*** Data listing ***

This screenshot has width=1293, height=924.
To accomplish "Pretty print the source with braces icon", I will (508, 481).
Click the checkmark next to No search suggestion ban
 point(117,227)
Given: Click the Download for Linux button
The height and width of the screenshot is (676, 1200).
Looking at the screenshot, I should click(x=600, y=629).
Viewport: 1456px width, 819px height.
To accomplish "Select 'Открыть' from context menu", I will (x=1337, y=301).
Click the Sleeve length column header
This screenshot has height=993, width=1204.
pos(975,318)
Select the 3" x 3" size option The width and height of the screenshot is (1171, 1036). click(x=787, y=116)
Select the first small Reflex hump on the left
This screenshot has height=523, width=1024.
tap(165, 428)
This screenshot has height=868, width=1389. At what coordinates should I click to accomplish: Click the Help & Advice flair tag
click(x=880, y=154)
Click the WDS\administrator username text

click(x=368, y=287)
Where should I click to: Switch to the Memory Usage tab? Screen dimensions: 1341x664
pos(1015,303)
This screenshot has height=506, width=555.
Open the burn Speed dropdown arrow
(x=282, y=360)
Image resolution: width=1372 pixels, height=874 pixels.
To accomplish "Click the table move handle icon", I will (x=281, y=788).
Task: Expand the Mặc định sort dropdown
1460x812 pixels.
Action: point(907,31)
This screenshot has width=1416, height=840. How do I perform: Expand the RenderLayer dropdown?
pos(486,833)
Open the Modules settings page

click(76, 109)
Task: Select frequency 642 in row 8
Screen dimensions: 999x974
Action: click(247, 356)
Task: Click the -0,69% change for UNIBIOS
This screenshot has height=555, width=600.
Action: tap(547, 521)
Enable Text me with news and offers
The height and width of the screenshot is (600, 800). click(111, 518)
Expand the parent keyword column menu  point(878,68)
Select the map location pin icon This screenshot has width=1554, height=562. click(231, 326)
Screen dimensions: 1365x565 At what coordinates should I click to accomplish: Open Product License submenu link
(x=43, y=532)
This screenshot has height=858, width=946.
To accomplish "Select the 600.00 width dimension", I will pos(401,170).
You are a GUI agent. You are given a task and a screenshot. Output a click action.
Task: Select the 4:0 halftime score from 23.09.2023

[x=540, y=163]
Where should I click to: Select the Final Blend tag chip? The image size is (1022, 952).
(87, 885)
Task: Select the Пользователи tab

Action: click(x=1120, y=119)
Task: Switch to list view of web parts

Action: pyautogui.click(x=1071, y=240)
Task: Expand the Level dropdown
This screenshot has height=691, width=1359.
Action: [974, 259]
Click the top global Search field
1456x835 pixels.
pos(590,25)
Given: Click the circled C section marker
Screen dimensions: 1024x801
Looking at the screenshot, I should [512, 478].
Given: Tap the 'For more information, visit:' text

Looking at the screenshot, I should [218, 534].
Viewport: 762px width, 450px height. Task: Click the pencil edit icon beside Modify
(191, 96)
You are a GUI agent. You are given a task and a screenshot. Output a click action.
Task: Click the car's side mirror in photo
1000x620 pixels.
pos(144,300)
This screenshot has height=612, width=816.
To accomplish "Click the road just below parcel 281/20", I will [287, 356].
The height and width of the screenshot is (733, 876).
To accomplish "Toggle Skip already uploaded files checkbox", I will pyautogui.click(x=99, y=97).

***

**The request:** Turn the lines above into a numbered list, dropping any blank ones.

**Output below:**
1. This screenshot has width=1293, height=924.
2. To accomplish "Pretty print the source with braces icon", I will (508, 481).
3. Click the checkmark next to No search suggestion ban
4.  point(117,227)
5. Given: Click the Download for Linux button
6. The height and width of the screenshot is (676, 1200).
7. Looking at the screenshot, I should click(x=600, y=629).
8. Viewport: 1456px width, 819px height.
9. To accomplish "Select 'Открыть' from context menu", I will (x=1337, y=301).
10. Click the Sleeve length column header
11. This screenshot has height=993, width=1204.
12. pos(975,318)
13. Select the 3" x 3" size option The width and height of the screenshot is (1171, 1036). click(x=787, y=116)
14. Select the first small Reflex hump on the left
15. This screenshot has height=523, width=1024.
16. tap(165, 428)
17. This screenshot has height=868, width=1389. At what coordinates should I click to accomplish: Click the Help & Advice flair tag
18. click(x=880, y=154)
19. Click the WDS\administrator username text
20. click(x=368, y=287)
21. Where should I click to: Switch to the Memory Usage tab? Screen dimensions: 1341x664
22. pos(1015,303)
23. This screenshot has height=506, width=555.
24. Open the burn Speed dropdown arrow
25. (x=282, y=360)
26. Image resolution: width=1372 pixels, height=874 pixels.
27. To accomplish "Click the table move handle icon", I will (x=281, y=788).
28. Task: Expand the Mặc định sort dropdown
29. 1460x812 pixels.
30. Action: point(907,31)
31. This screenshot has width=1416, height=840. How do I perform: Expand the RenderLayer dropdown?
32. pos(486,833)
33. Open the Modules settings page
34. click(76, 109)
35. Task: Select frequency 642 in row 8
36. Screen dimensions: 999x974
37. Action: click(247, 356)
38. Task: Click the -0,69% change for UNIBIOS
39. This screenshot has height=555, width=600.
40. Action: tap(547, 521)
41. Enable Text me with news and offers
42. The height and width of the screenshot is (600, 800). click(111, 518)
43. Expand the parent keyword column menu  point(878,68)
44. Select the map location pin icon This screenshot has width=1554, height=562. click(231, 326)
45. Screen dimensions: 1365x565 At what coordinates should I click to accomplish: Open Product License submenu link
46. (x=43, y=532)
47. This screenshot has height=858, width=946.
48. To accomplish "Select the 600.00 width dimension", I will pos(401,170).
49. You are a GUI agent. You are given a task and a screenshot. Output a click action.
50. Task: Select the 4:0 halftime score from 23.09.2023
51. [x=540, y=163]
52. Where should I click to: Select the Final Blend tag chip? The image size is (1022, 952).
53. (87, 885)
54. Task: Select the Пользователи tab
55. Action: click(x=1120, y=119)
56. Task: Switch to list view of web parts
57. Action: pyautogui.click(x=1071, y=240)
58. Task: Expand the Level dropdown
59. This screenshot has height=691, width=1359.
60. Action: [974, 259]
61. Click the top global Search field
62. 1456x835 pixels.
63. pos(590,25)
64. Given: Click the circled C section marker
65. Screen dimensions: 1024x801
66. Looking at the screenshot, I should [512, 478].
67. Given: Tap the 'For more information, visit:' text
68. Looking at the screenshot, I should [218, 534].
69. Viewport: 762px width, 450px height. Task: Click the pencil edit icon beside Modify
70. (191, 96)
71. You are a GUI agent. You are given a task and a screenshot. Output a click action.
72. Task: Click the car's side mirror in photo
73. 1000x620 pixels.
74. pos(144,300)
75. This screenshot has height=612, width=816.
76. To accomplish "Click the road just below parcel 281/20", I will [287, 356].
77. The height and width of the screenshot is (733, 876).
78. To accomplish "Toggle Skip already uploaded files checkbox", I will pyautogui.click(x=99, y=97).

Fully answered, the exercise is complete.